Lybra - wymiana tylnej belki

: 12 lis 2015, 0:02
autor: Pawcio78
Eper mówi że powinna pasować.

Re: Lybra - wymiana tylnej belki

: 12 lis 2015, 9:05
autor: Gwarkowiec
Dziękuje za odp., bo najpierw kupiłem belkę a później zacząłem zastanawiać się. Jeszcze jedno, zastanawiam się nad wypiaskowaniem, ocynkowaniem i malowaniem proszkowym wahaczy poprzecznych. Chciałbym poznać wasze zdanie.

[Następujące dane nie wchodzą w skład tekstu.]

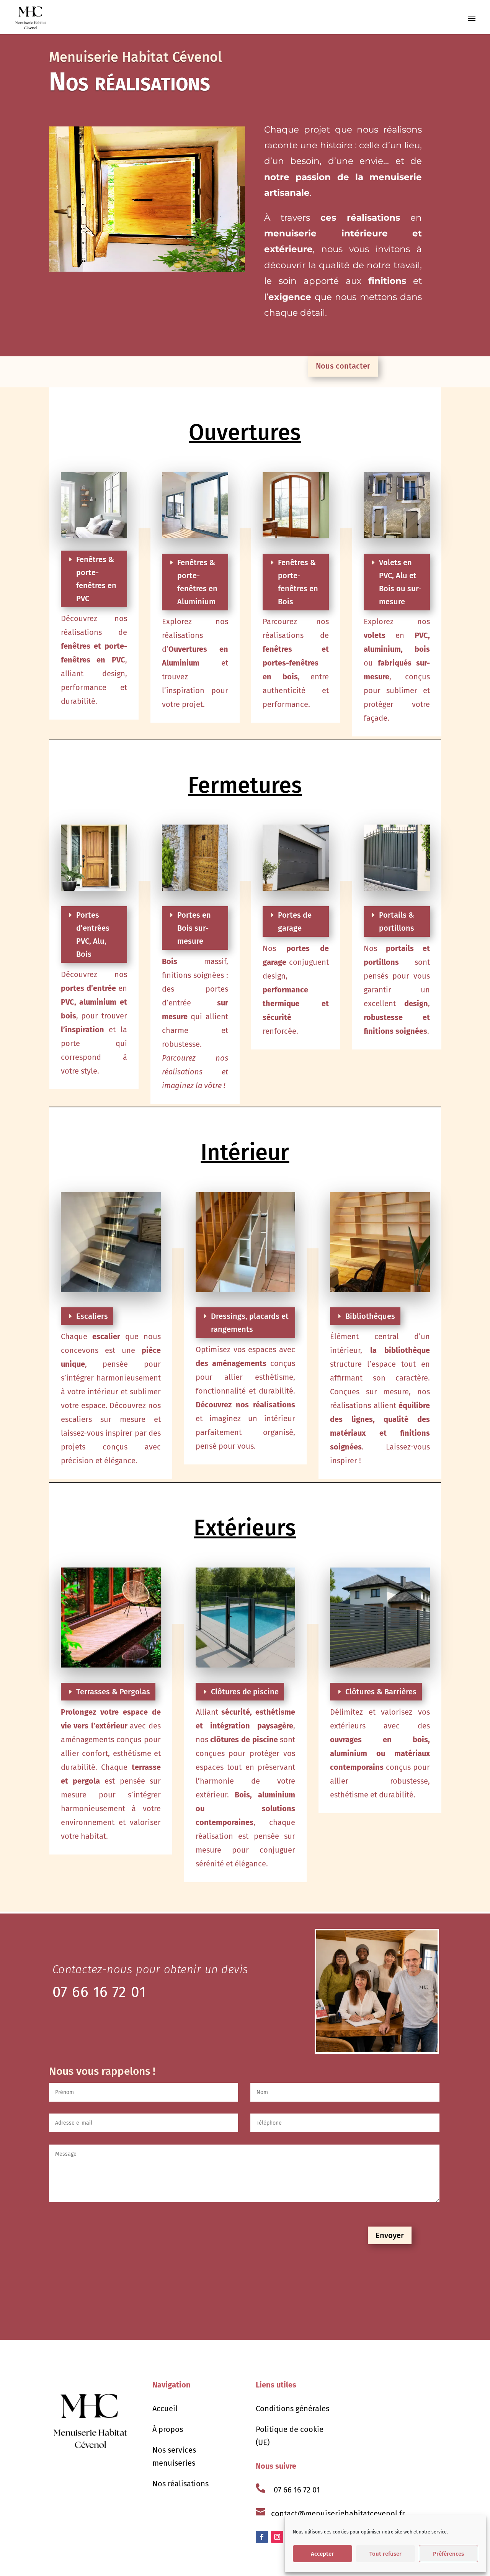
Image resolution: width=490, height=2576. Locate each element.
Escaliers (92, 1316)
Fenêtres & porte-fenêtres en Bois (298, 582)
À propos (167, 2429)
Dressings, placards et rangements (250, 1323)
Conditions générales (292, 2408)
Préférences (448, 2553)
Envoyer (390, 2235)
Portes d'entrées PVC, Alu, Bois (92, 934)
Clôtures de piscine (245, 1691)
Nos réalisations (180, 2483)
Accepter (322, 2553)
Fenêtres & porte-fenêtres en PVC (96, 579)
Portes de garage (295, 921)
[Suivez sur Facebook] (262, 2537)
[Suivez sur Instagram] (277, 2537)
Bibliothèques (370, 1316)
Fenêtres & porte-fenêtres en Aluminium (197, 582)
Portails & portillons (396, 921)
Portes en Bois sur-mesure (194, 928)
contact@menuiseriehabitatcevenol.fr (338, 2513)
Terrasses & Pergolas (113, 1691)
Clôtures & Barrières (380, 1691)
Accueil (165, 2408)
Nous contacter (343, 366)
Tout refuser (385, 2553)
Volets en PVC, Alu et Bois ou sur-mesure (400, 582)
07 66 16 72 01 (297, 2489)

Tuleja będzie wymieniana więc sam metal zostanie do zabawy, gorzej byłoby z belką, gdyż tam tych tulei jest 4 szt. i najtańsza 55 zl, nie uśmiecha mi się ich wymieniać a nie wiem czy można stare wyjąc i po całej tej zabawie z powrotem zamontować.

Re: Lybra - wymiana tylnej belki

: 12 lis 2015, 19:53
autor: Przemek555
bał bym się malowania proszkowego bo musisz podgrzać element do ponad 200oC może się odkształcić i dopiero będą jaja. Tulei z wahaczy raczej nie da się wycisnąć i wcisnąć ponownie - zawsze musiałem je rozcinać do demontazu, w belce pewnie będzie to samo:( Ja kupiłem belkę odczyściłem ogniska korozji i pomalowałem podkładem i nawierzchniową chlorokauczukową a po kilku dniach poprawiłem barakiem i na razie 2rok ok. Z wahaczami jest ciężej bo nie da się ich wyczyścić w środku - tu jak piszesz sprawdziło by się piaskowanie, ale raczej malował bym natryskowo lub zanurzeniowo. Ocynk to już chyba lekka przesada :)

Lybra - wymiana tylnej belki

: 12 lis 2015, 20:09
autor: Pawcio78
Ja wychodzę z założenia że skoro stara moja belka wytrzymała 15 lat to jeśli ta dziś zamontowana (jutro odbieram lybrę od mechanika po wymianie właśnie belki i tulei), zapryskana barankiem wytrzyma 10 kolejnych latek to chyba mi wystarczy. Chyba nie ma za bardzo sensu zabezpieczac tej belki jak na wypadek ataku atomu. Podczyścić, zakonserwować i tyle. Fabryczne zabezpieczenie tej belki jest skandaliczne stąd powszechne z nią problemy.